Children's healthcare system in Atlanta, Georgia, U.S.

Children's Healthcare of Atlanta (CHOA) is a not-for-profit children's healthcare system located in the Atlanta area. It is dedicated to caring for infants, children, teens, and young adults age 0–21 throughout Georgia.

Children's formed in 1998 when Egleston Children's Health Care System and Scottish Rite Medical Center came together, becoming one of the largest pediatric systems in the United States. In 2006, Children's assumed responsibility for the management of services at Hughes Spalding Children's Hospital, growing the system to three hospitals.

== History ==
Children's is one of the few pediatric institutions in the nation that has existed for more than a century. Its origins date back to the founding of Scottish Rite Convalescent Home for Crippled Children in 1915, which consisted of two rented cottages with 20 patient beds. The Henrietta Egleston Hospital for Children opened in 1928, with 52 beds.

During the 1990s the United States healthcare industry changed dramatically. Hospitals throughout the country faced colliding pressures, such as reimbursement issues, insurance coverage changes and staff shortages. Egleston Children's Health Care System, which included the Henrietta Egleston Hospital for Children and Scottish Rite Medical Center were among the hospitals that had struggled to continue providing care for sick and injured children and their families. Both hospitals were faced with the possibility of closure; Atlanta leaders urged Egleston and Scottish Rite to unite to preserve pediatric healthcare for the region.
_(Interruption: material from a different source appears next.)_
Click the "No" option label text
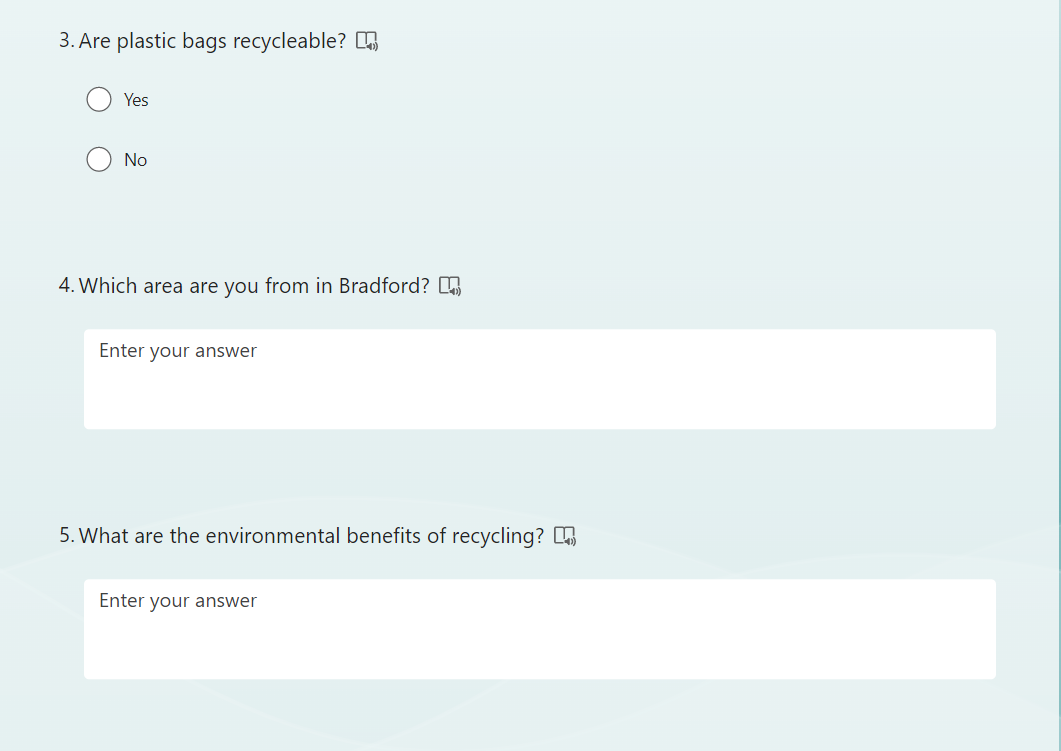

In 1998, the two hospitals merged to form Children's Healthcare of Atlanta. The new organization improved its standing immediately by eliminating redundancies and reducing costs. Children's went on to achieve even greater financial improvements, reaching $38 million in savings in just 24 months—when the original goal had been $30 million over a five-year period. In addition to exceeding the organization's original financial targets, Children's achieved new benchmarks for customer service and employee satisfaction.

In 2006, Children's assumed responsibility for the management of Hughes Spalding Children's Hospital. The transaction was facilitated by a $20 million donation from philanthropist Diana Blank. That same year, Children's launched a comprehensive, five-year campaign to raise funds for the largest proposed healthcare facility expansion and renovation project in the State of Georgia's history. Called the One to Grow on Campaign, the campaign raised a total of $294 million which surpassed the original goal of $265 million. The campaigns success was in part due to the generous support of the Atlanta area community.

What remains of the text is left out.